Ekonomi

Rupiah Menguat, IHSG Melonjak: Benarkah Indonesia Sedang Merebut Kedaulatan Ekonomi dari Ketergantungan Impor?

(Foto Istimewa).

Oleh: Redaksi

GARDAPOS.COM, PELALAWAN – Penguatan nilai tukar rupiah dan lonjakan Indeks Harga Saham Gabungan (IHSG) memicu optimisme baru terhadap perekonomian nasional. Di tengah dinamika pasar global yang masih dibayangi ketidakpastian, muncul narasi bahwa Indonesia tengah memasuki fase baru kedaulatan ekonomi setelah berbagai kebijakan strategis pemerintah, termasuk upaya memperkuat ketahanan pangan dan energi. Namun, di balik euforia pasar tersebut, para pengamat mengingatkan pentingnya membaca perkembangan ekonomi secara objektif dan berbasis data.

Pergerakan positif pasar keuangan menjadi sorotan setelah rupiah menunjukkan penguatan dan IHSG mencatat kenaikan signifikan. Kondisi tersebut memunculkan optimisme bahwa fundamental ekonomi Indonesia mulai menunjukkan daya tahan yang lebih kuat di tengah tekanan ekonomi global.

Sejumlah kalangan mengaitkan sentimen positif tersebut dengan kebijakan pemerintah yang mendorong penguatan sektor riil, terutama melalui program swasembada pangan, hilirisasi industri, dan upaya mengurangi ketergantungan terhadap impor komoditas strategis.

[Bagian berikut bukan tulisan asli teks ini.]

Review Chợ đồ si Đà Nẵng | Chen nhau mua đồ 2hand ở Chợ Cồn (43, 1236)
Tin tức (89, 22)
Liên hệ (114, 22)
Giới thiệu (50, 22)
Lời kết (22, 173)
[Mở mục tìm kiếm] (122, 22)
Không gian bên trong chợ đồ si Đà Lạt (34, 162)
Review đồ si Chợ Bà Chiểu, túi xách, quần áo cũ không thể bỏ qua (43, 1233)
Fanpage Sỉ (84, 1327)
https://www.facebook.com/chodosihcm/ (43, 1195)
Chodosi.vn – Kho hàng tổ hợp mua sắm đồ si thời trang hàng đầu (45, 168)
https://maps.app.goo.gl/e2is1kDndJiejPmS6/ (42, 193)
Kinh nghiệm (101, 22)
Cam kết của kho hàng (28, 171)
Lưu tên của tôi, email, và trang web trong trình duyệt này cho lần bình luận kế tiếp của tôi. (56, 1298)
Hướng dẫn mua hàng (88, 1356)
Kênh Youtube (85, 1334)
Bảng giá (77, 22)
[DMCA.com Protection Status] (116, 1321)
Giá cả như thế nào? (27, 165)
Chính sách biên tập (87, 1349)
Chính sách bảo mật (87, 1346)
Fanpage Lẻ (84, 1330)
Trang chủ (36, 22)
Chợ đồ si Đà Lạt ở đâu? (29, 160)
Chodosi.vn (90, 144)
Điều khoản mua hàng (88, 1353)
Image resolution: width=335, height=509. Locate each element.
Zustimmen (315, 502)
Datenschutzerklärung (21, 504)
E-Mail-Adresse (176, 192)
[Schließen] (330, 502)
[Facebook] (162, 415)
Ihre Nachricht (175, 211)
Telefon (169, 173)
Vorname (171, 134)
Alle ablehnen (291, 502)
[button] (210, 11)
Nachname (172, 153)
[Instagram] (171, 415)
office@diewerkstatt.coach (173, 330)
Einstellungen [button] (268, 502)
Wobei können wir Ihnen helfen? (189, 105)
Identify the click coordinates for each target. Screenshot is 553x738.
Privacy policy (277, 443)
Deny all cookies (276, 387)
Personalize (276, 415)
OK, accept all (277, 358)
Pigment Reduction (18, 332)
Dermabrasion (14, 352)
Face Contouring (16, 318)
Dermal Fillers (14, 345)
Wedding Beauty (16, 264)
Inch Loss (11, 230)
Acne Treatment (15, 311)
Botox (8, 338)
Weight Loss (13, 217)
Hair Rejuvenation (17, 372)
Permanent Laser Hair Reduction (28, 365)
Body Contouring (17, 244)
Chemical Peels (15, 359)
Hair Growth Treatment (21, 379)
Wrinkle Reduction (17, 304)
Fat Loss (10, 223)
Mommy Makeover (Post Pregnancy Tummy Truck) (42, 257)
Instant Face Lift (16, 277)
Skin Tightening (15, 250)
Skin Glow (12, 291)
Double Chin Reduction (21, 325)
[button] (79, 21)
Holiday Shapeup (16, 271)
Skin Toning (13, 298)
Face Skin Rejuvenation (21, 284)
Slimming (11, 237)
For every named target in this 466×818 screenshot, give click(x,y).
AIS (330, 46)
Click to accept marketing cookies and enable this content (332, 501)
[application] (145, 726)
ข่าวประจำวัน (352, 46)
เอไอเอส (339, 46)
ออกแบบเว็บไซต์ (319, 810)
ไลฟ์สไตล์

Narasi yang berkembang menyebut keberhasilan memperkuat ketahanan pangan nasional sebagai salah satu faktor yang memperbesar posisi tawar Indonesia dalam percaturan ekonomi regional. Dengan kebutuhan pangan yang semakin mampu dipenuhi dari dalam negeri, ketergantungan terhadap pasokan luar dinilai mulai berkurang.

Di sektor energi, pemerintah juga terus mendorong peningkatan kapasitas produksi domestik serta pengembangan sumber energi alternatif untuk memperkuat ketahanan nasional. Langkah tersebut dipandang sebagai bagian dari strategi jangka panjang menuju kemandirian ekonomi.

Meski demikian, ekonom mengingatkan bahwa pergerakan nilai tukar dan pasar saham dipengaruhi banyak faktor, mulai dari sentimen investor global, kebijakan moneter, kondisi geopolitik, hingga kinerja sektor keuangan domestik. Karena itu, penguatan rupiah maupun kenaikan IHSG perlu dilihat sebagai bagian dari dinamika pasar yang lebih luas.

Di tengah persaingan ekonomi global yang semakin ketat, tantangan terhadap stabilitas rupiah juga masih terbuka, termasuk potensi tekanan dari arus modal internasional dan aktivitas spekulatif di pasar keuangan. Oleh sebab itu, penguatan fundamental ekonomi tetap menjadi kunci utama untuk menjaga stabilitas jangka panjang.

Bagi Indonesia, momentum ini menjadi kesempatan untuk memperkuat kepercayaan investor, meningkatkan produktivitas nasional, dan mempercepat agenda pembangunan ekonomi yang berkelanjutan. Jika konsistensi kebijakan dapat dijaga, optimisme terhadap penguatan ekonomi nasional diyakini akan semakin besar.

Di tengah berbagai tantangan global, satu pesan yang mengemuka adalah bahwa kekuatan ekonomi suatu bangsa tidak hanya ditentukan oleh pergerakan pasar sesaat, melainkan oleh kemampuan membangun kemandirian pangan, energi, industri, dan keuangan secara berkelanjutan. Di situlah letak makna sesungguhnya dari kedaulatan ekonomi yang sedang diperjuangkan Indonesia.